== Provided data ==

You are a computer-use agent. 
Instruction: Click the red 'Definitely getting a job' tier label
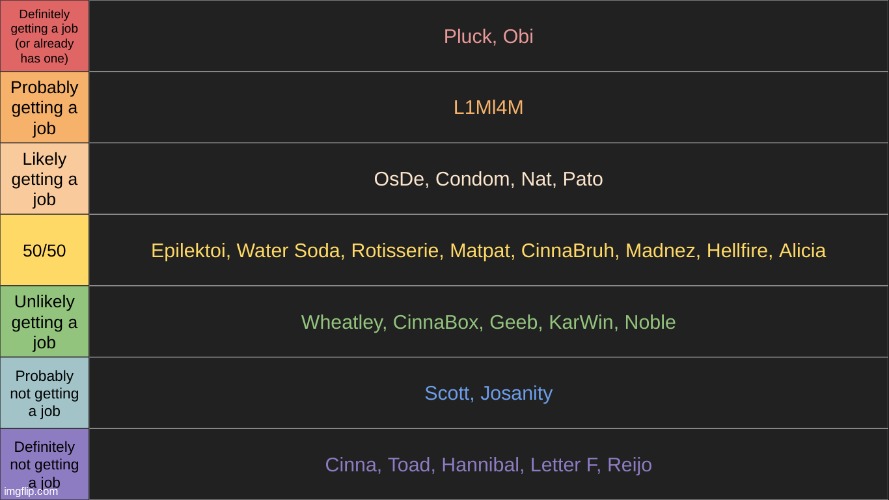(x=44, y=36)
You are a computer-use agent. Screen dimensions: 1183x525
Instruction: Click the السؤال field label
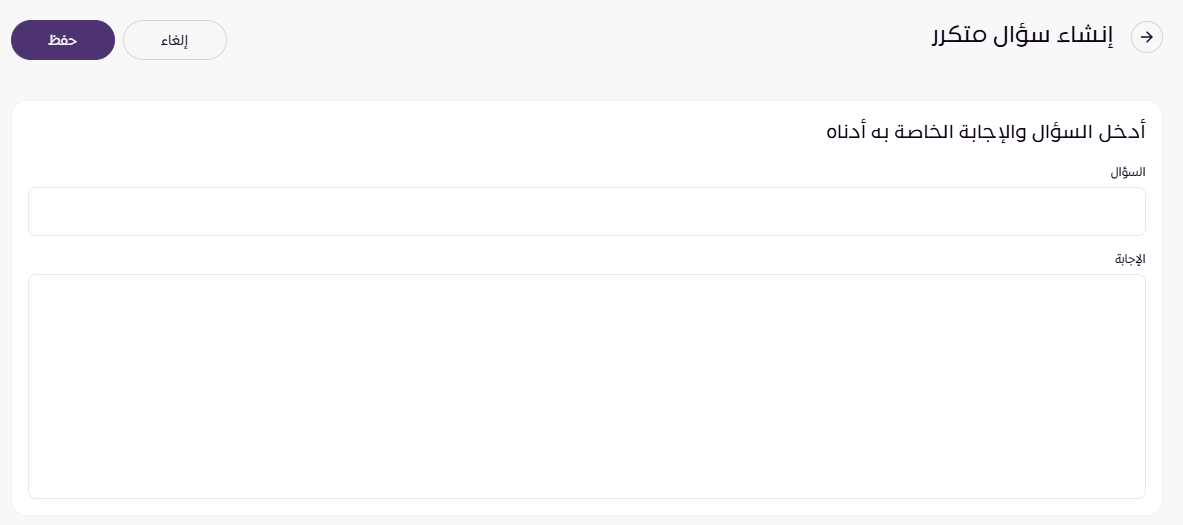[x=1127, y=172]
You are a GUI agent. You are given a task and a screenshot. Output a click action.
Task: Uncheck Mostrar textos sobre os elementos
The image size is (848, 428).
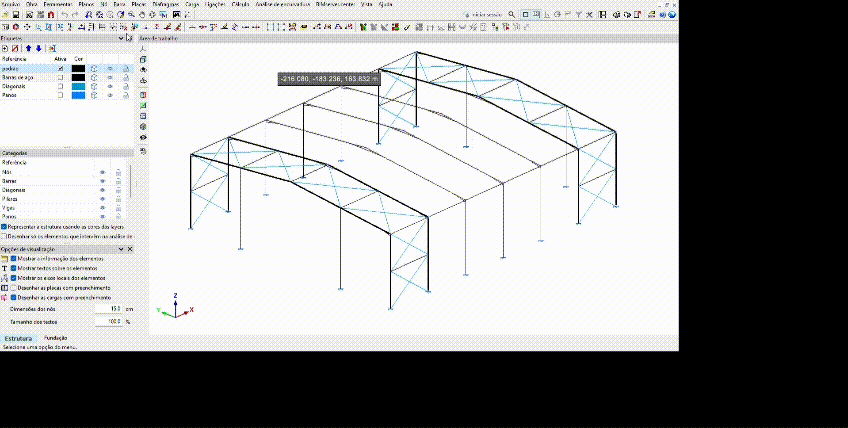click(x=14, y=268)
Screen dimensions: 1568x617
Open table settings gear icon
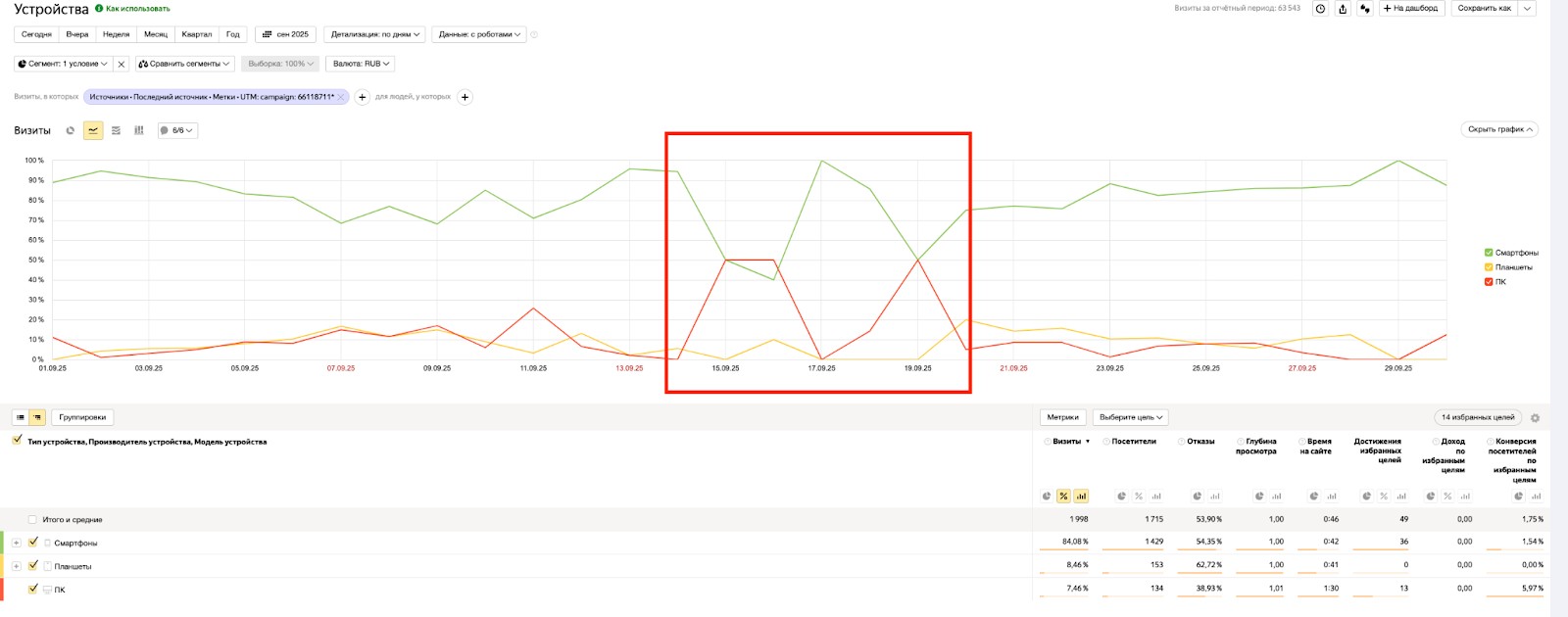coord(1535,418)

==

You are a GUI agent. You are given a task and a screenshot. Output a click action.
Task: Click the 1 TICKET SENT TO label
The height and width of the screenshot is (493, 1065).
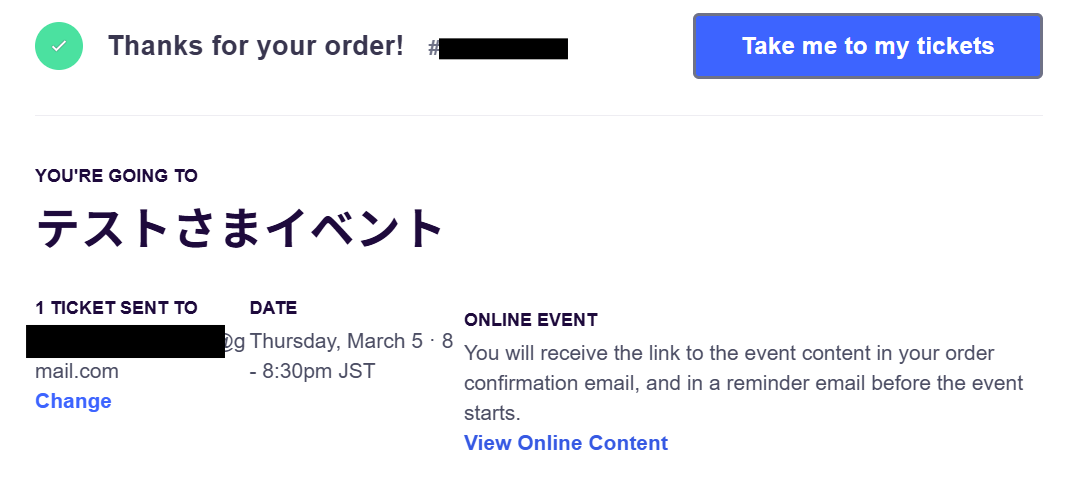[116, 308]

...

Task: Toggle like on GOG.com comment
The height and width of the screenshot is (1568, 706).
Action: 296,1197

== What to do ==
From the records above, copy each line where the word "agent" can be found.

== Written answer ==
You are a computer-use agent. 
You are a computer-use agent. Screen dimensions: 1183x525
You are a GUI agent. You are given a task and a screenshot. Output a click action.
You are a GUI agent. You are given a task and a screenshot. Output a click action.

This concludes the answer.